In the fall of 1871, a massive fire spread through the city of Chicago. Within three days , over three square miles of the city were burnt, over 200 people were dead, and nearly a third of the city’s population was homeless.
Remarkably, while the city was smoldering - only a few days after the fire was extinguished - railroads were forced to schedule additional trips toward the city. From across the Midwest, thousands of tourists descended on the smoking ruins. Along the debris-choked streets, visitors were greeted by “relic vendors” (usually children) who mined the burnt-out homes, stores, and hotels for melted or charred curiosities.
Children selling relics of the Chicago Fire in the streets.

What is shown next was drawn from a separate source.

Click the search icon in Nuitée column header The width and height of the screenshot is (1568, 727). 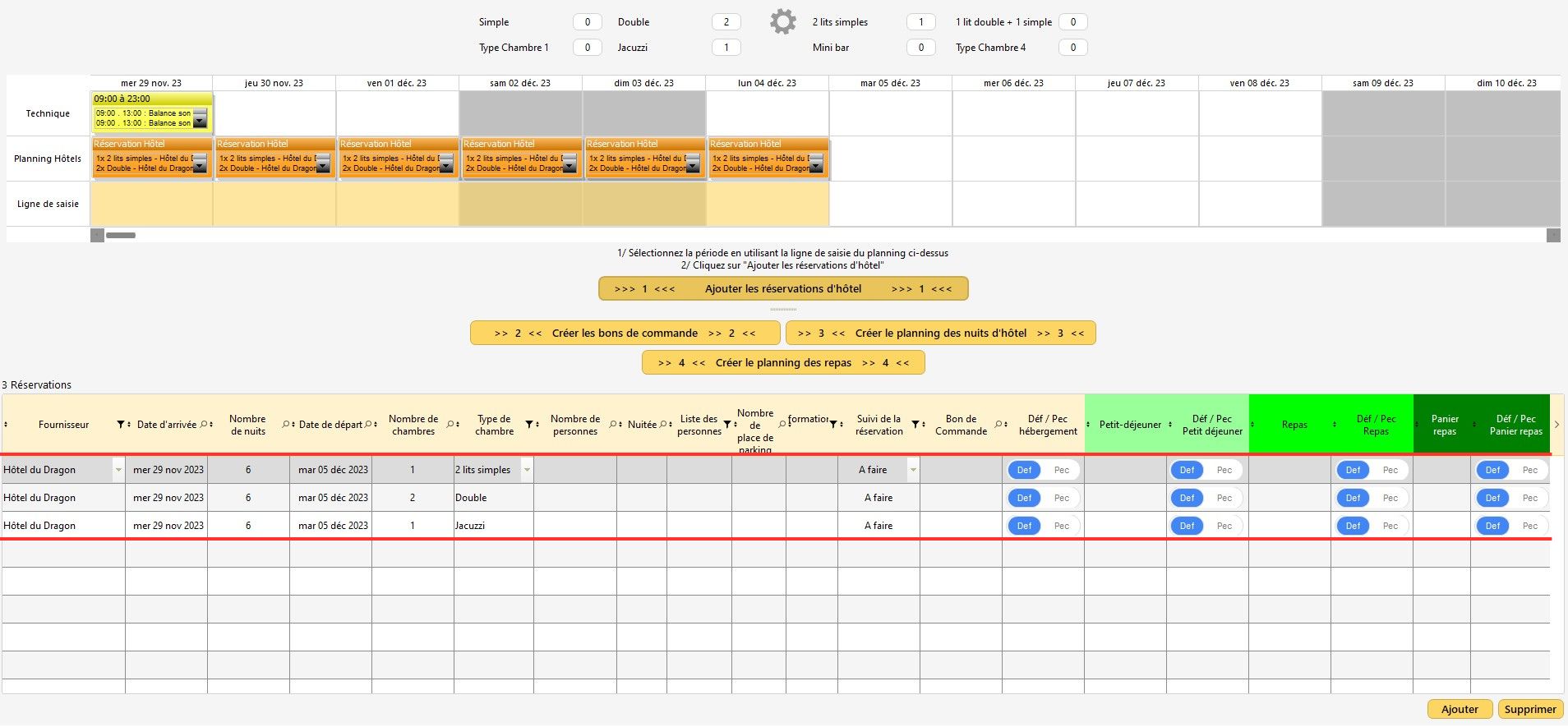(662, 425)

Here’s how a visiting newspaper reporter described post-fire scenery:
“The town is beginning to fill with aesthetic sight-seers… If one could divest himself of the all feelings of sympathy and pain he could gain from these smoking squares the finest intellectual enjoyment. Monotonous as the gray stretch of desolation appears at first, the longer you look and linger the more this uniformity of character and color breaks up and reveals to you an infinite study of lines and forms. Of course these ruins lack the consecration which has come with the course of ages to the splintered monoliths of Thebes and the gnawed plinths of Paestum. But there is not an equal if not greater human interest in surveying these brand new shards of a great city, and reflecting that the builders do not hide from the sympathies in the mists of immemorial time, but today live and breathe....”

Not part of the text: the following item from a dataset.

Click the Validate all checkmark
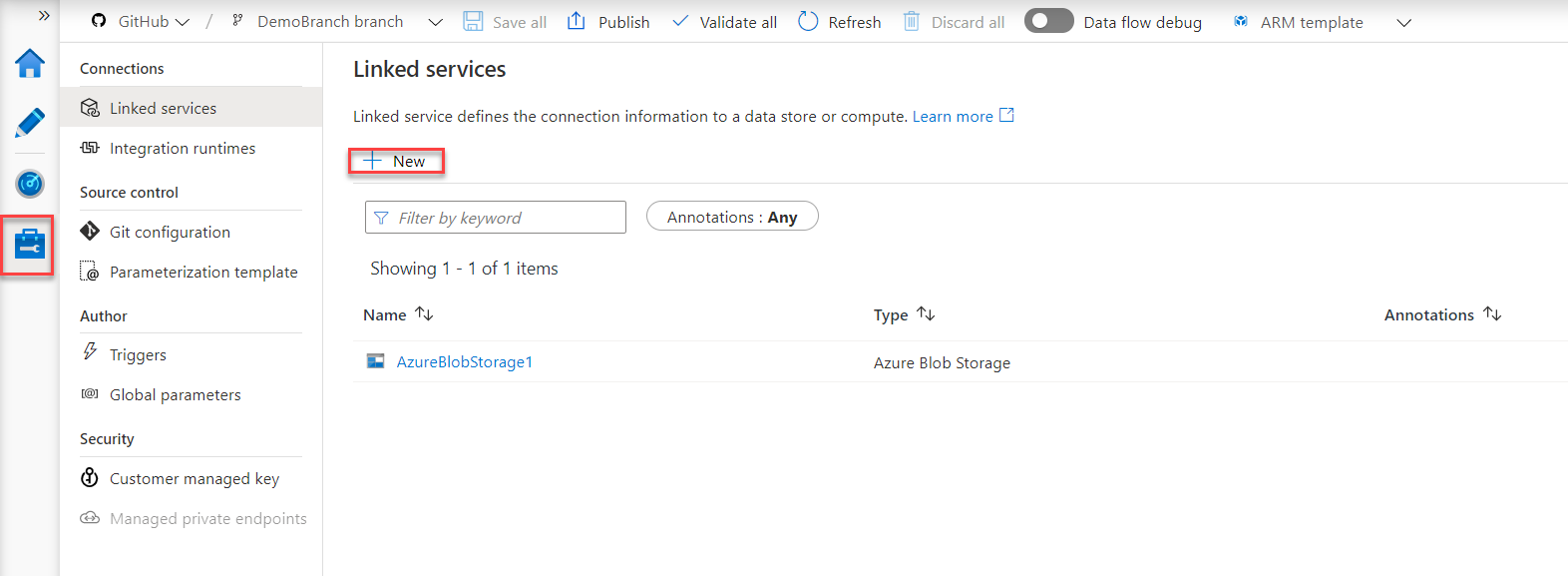Image resolution: width=1568 pixels, height=576 pixels. coord(680,22)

What burned at Chicago was not the heart of an ancient city with multiple pasts. The fire of 1871 burned down a very modern place. Most of what destroyed was probably less than a generation old. Today, the equivalent would be the destruction of a familiar suburb built in the early 1980s. The photos, drawings, and descriptions of the Chicago ruins didn’t illustrate ancient wonders, they depicted a corner of the modern landscape destroyed.
Not Pompeii, Chicago. 1871.
The relics purchased by tourists weren’t antiques. They were decomposed or mutated versions of their own familiar world – a warped teacup or a mass of melted spoons. Visitors to the remains of the Chicago Fire saw the furnishings of their own lives cast in the past tense. Much like the popularity of contemporary post apocalyptic fantasies (take for example the History Channel’s popular “Life After People” series), residents of 1870s America were also intrigued – and entertained - by the idea of the end of their own world.
Teacup, circa late 1860s, warped by the fire in 1871.